■ EXERCISE PROMPT ■
Reproduce the rows word for word, from the first line through the line containing "Looking at the screenshot, I should [295, 448].", and leave the pictures out.
== AVAILABLE DATA ==
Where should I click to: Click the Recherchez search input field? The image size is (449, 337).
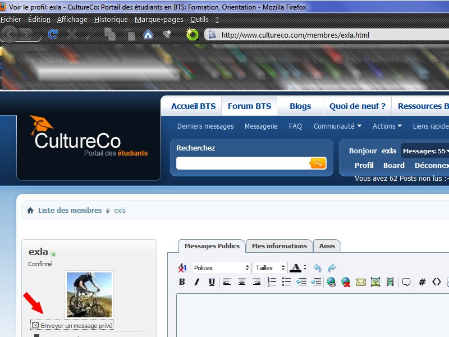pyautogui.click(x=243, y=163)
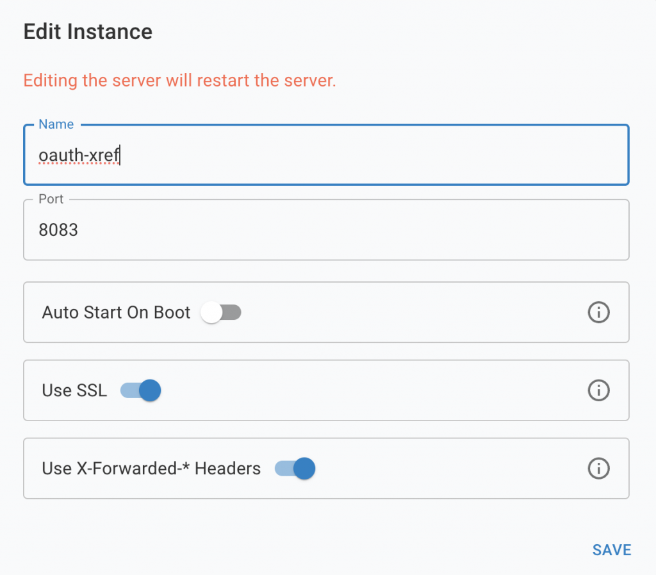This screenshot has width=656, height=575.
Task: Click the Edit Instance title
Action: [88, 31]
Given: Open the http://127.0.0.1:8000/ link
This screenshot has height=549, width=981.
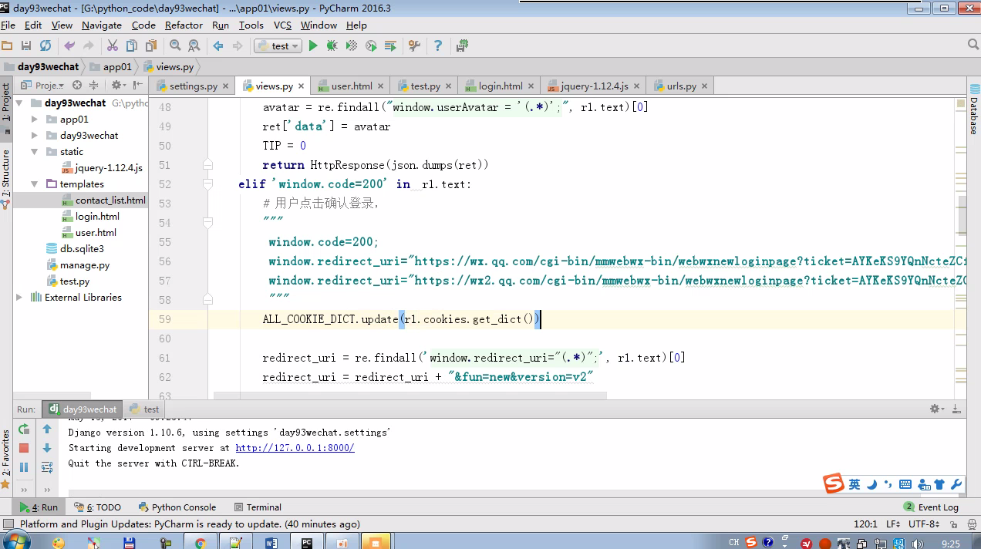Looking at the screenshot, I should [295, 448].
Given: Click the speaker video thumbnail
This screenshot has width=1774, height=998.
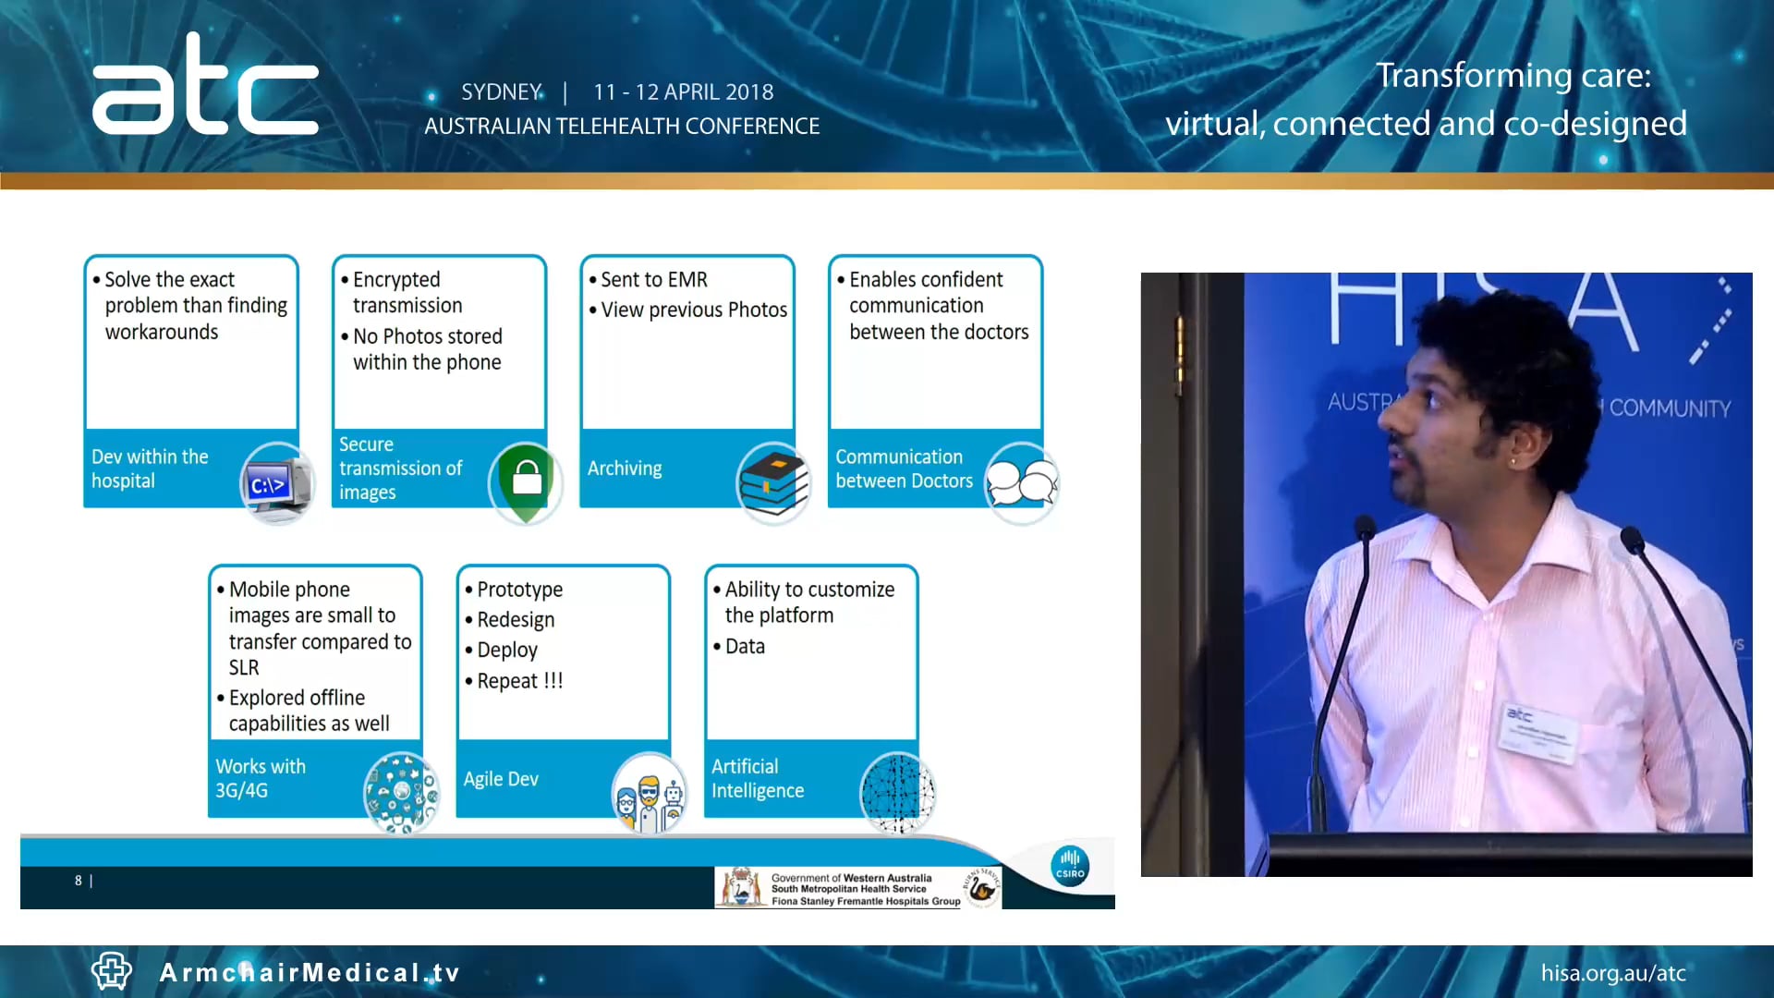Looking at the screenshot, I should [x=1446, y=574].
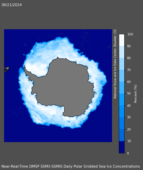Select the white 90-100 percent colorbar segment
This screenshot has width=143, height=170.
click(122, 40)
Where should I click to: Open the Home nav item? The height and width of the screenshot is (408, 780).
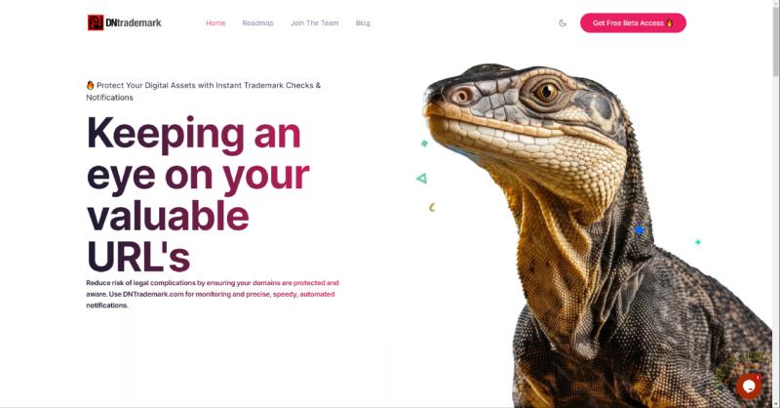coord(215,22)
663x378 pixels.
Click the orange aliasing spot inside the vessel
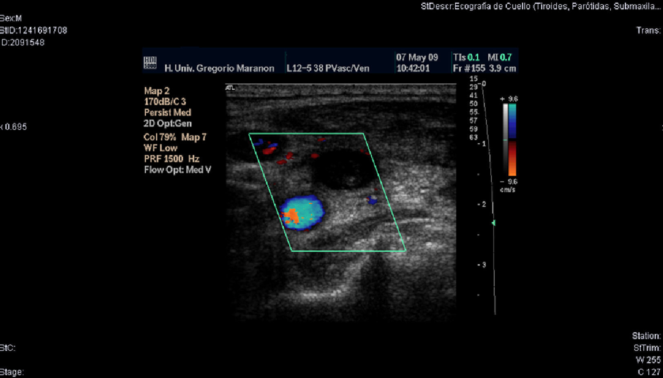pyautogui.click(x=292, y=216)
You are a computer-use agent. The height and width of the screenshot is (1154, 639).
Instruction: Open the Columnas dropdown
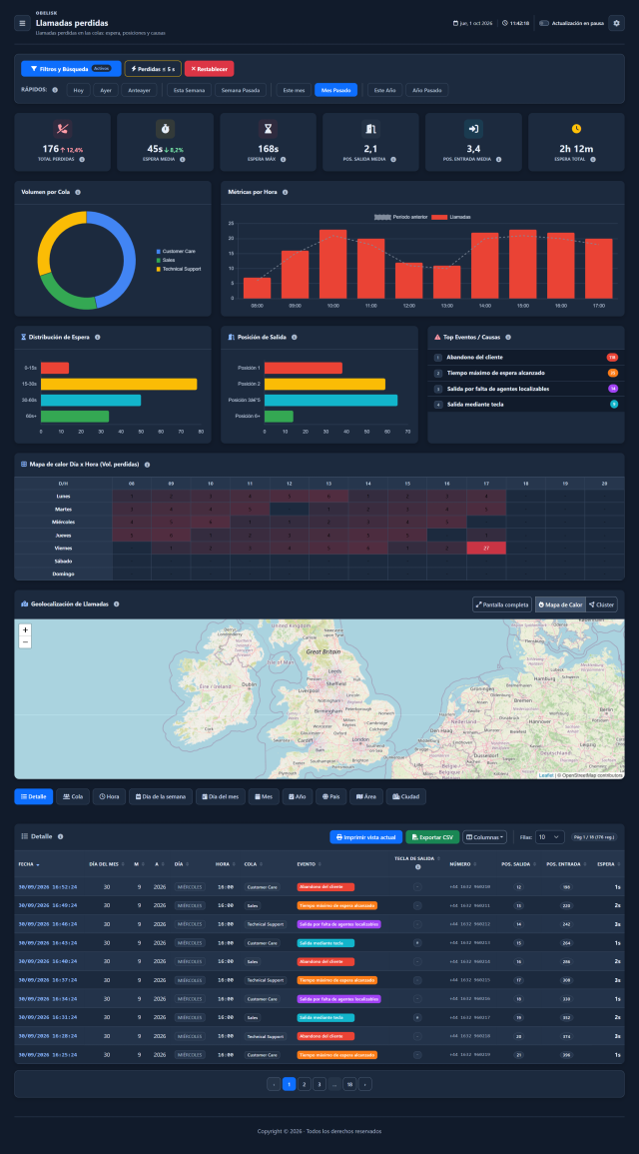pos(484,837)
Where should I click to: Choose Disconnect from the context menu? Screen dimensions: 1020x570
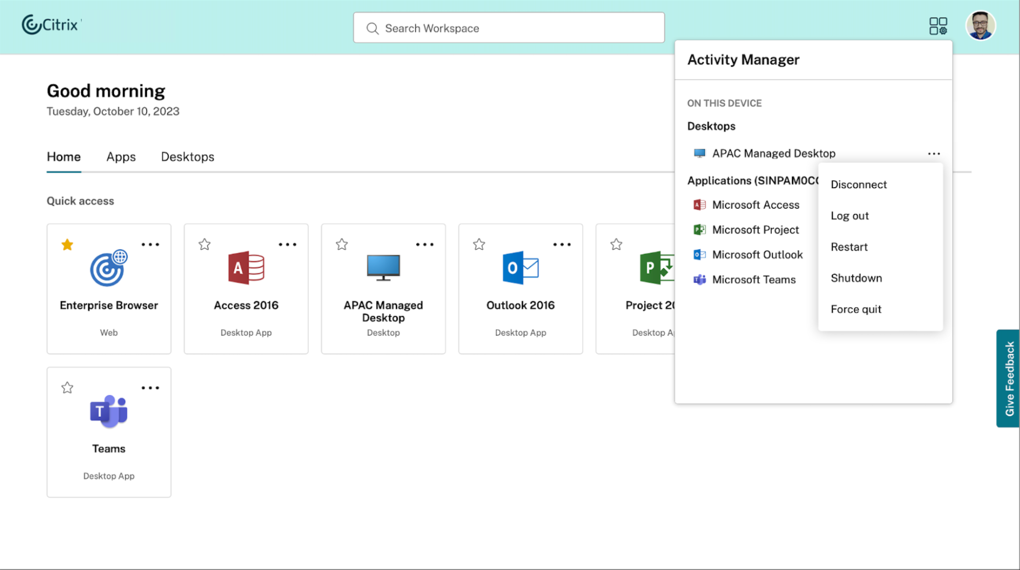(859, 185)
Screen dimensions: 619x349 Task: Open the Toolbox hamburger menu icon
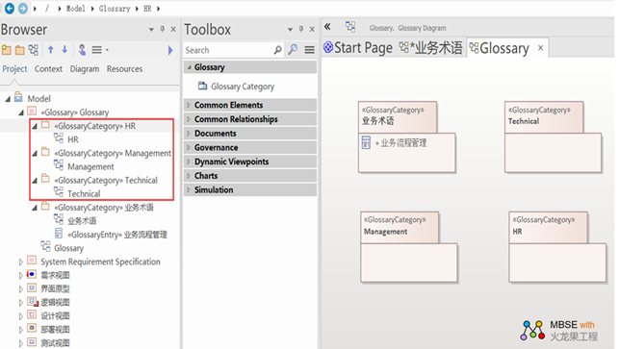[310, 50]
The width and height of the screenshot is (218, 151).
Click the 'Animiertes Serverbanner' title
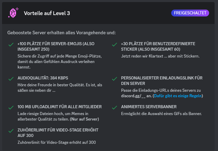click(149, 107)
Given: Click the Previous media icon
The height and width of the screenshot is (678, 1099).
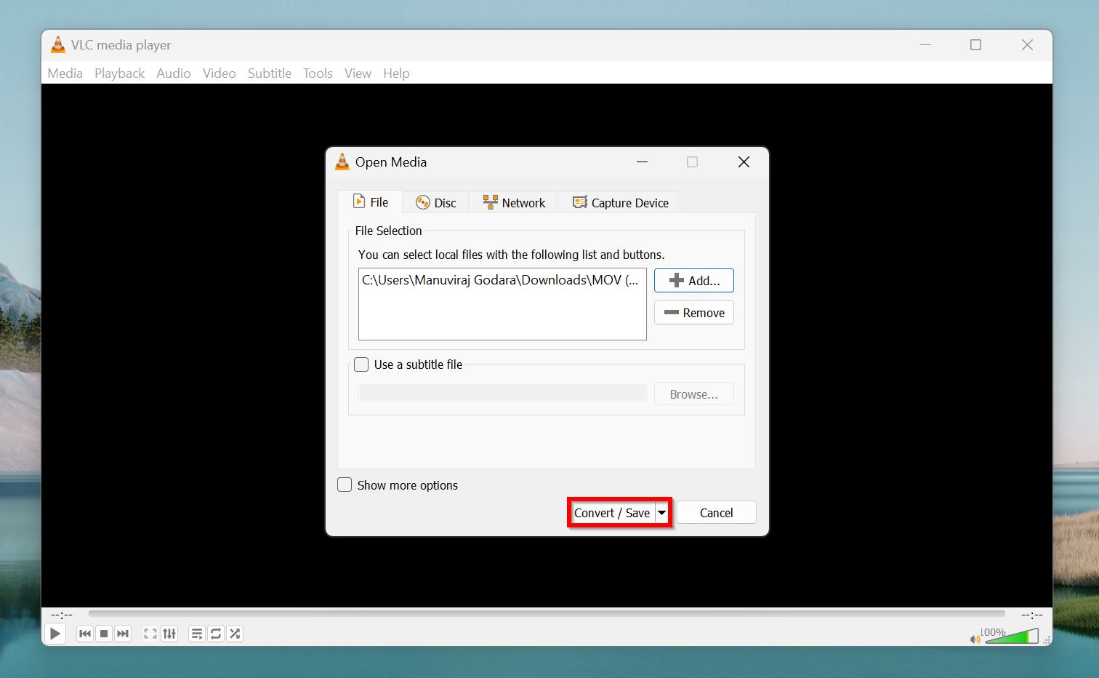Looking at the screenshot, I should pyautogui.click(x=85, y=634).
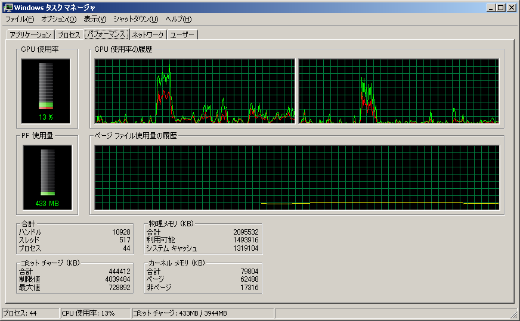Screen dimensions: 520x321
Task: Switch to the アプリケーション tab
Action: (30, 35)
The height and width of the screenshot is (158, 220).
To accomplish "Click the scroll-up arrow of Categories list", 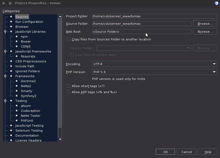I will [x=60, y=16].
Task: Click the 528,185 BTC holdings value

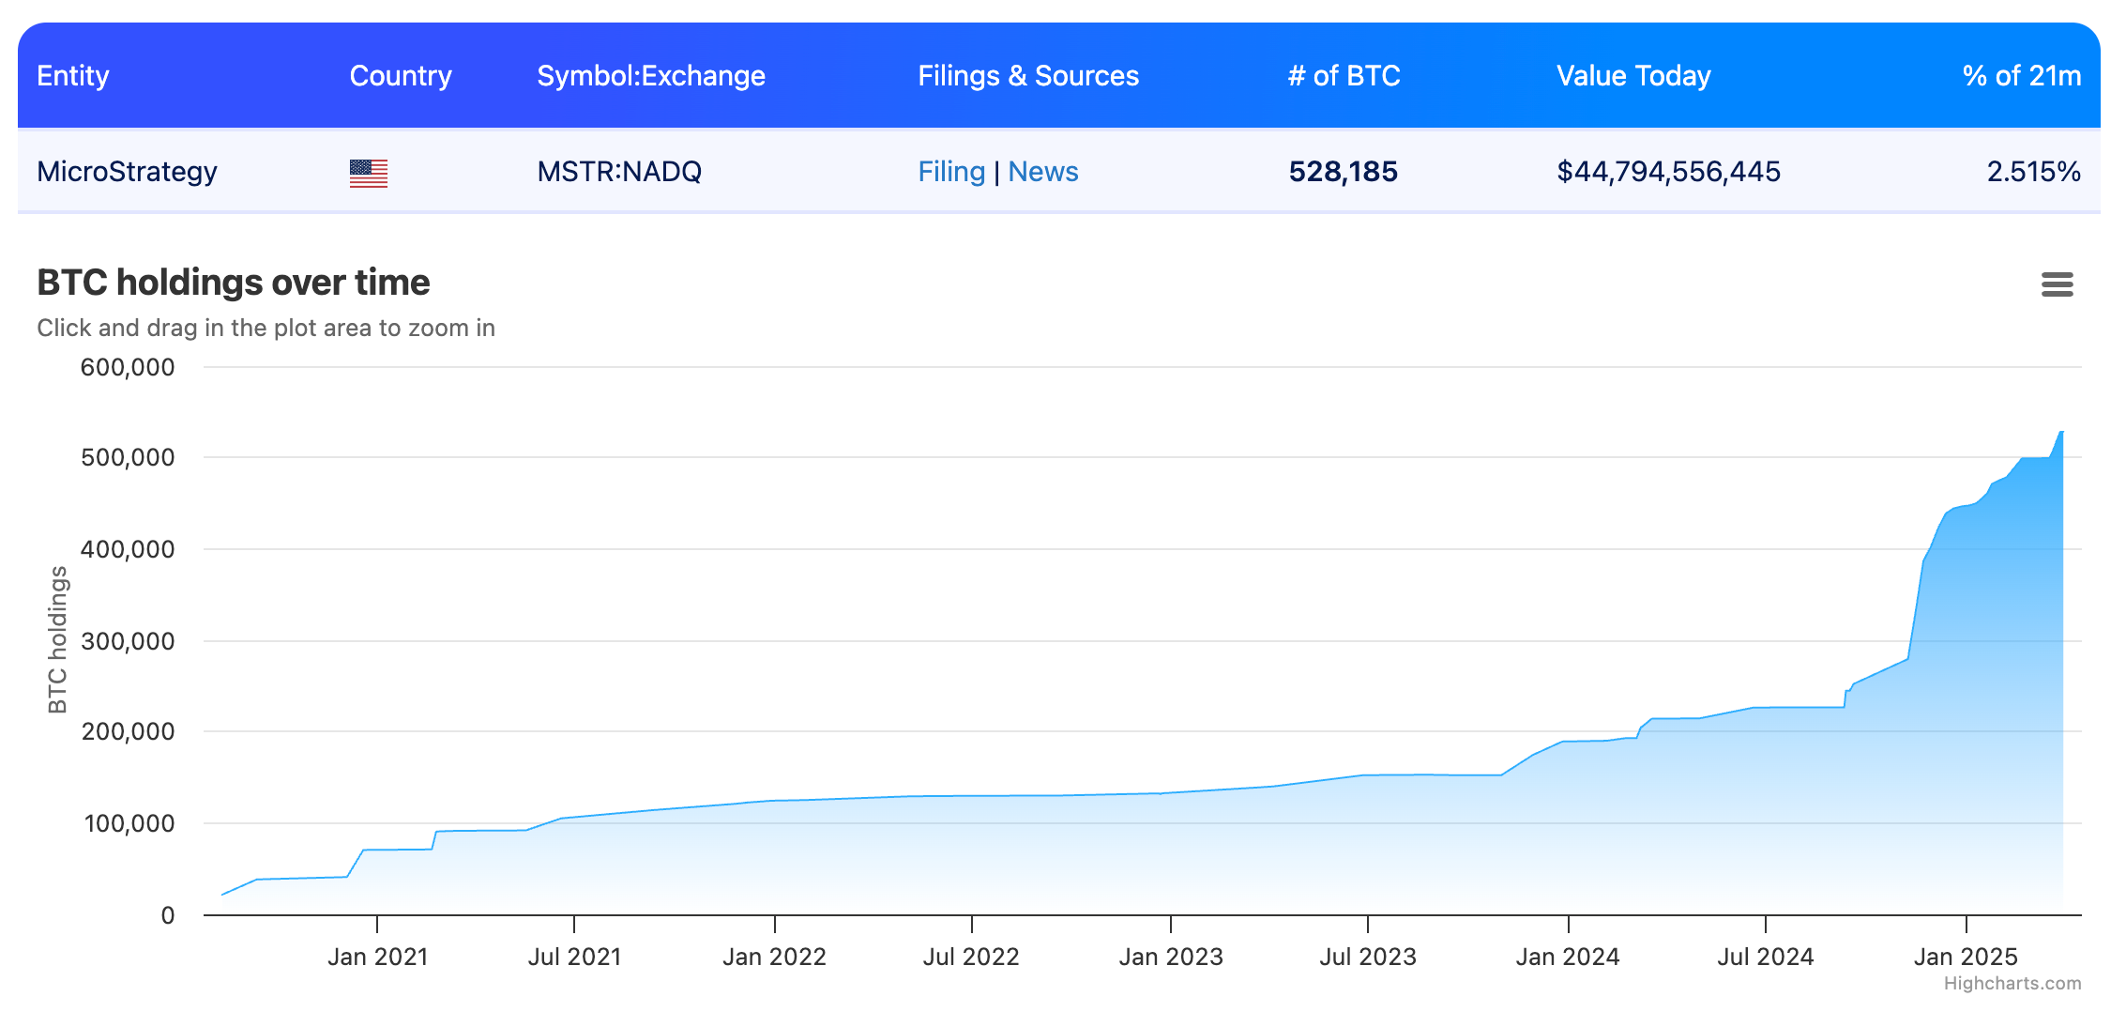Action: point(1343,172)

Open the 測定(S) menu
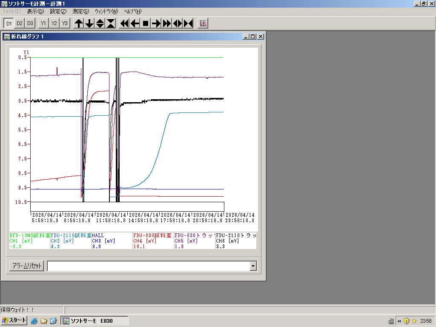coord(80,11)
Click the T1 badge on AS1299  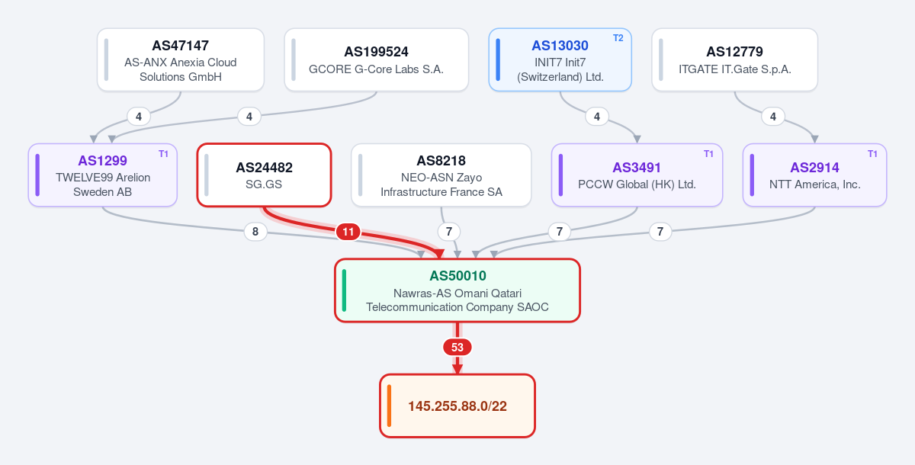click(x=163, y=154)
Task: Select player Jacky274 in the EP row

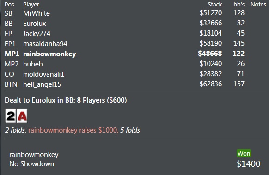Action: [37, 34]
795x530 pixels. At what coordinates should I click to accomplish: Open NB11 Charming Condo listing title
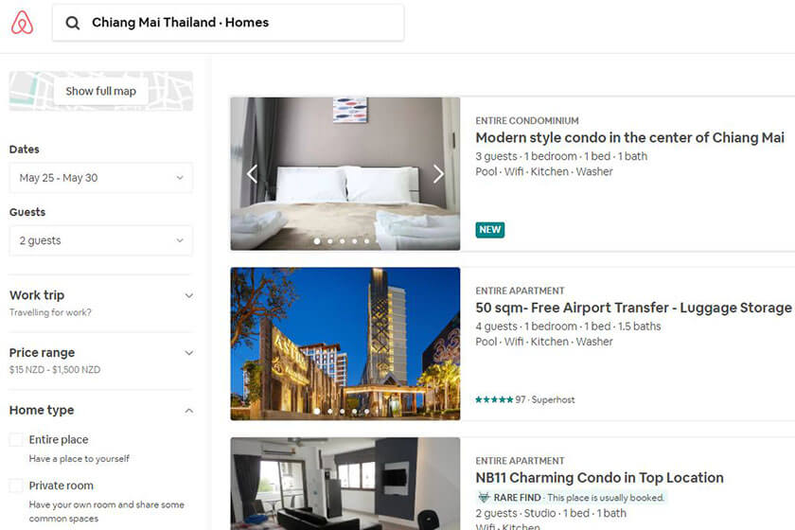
===
■ OUTPUT FOR THIS EXERCISE ■
Where should I click to: Click the Recherchez search input field? The image size is (449, 337).
pyautogui.click(x=243, y=163)
This screenshot has width=656, height=575.
Task: Click the Edit Instance title
Action: [88, 31]
Given: Open the http://127.0.0.1:8000/ link
This screenshot has height=549, width=981.
Looking at the screenshot, I should [295, 448].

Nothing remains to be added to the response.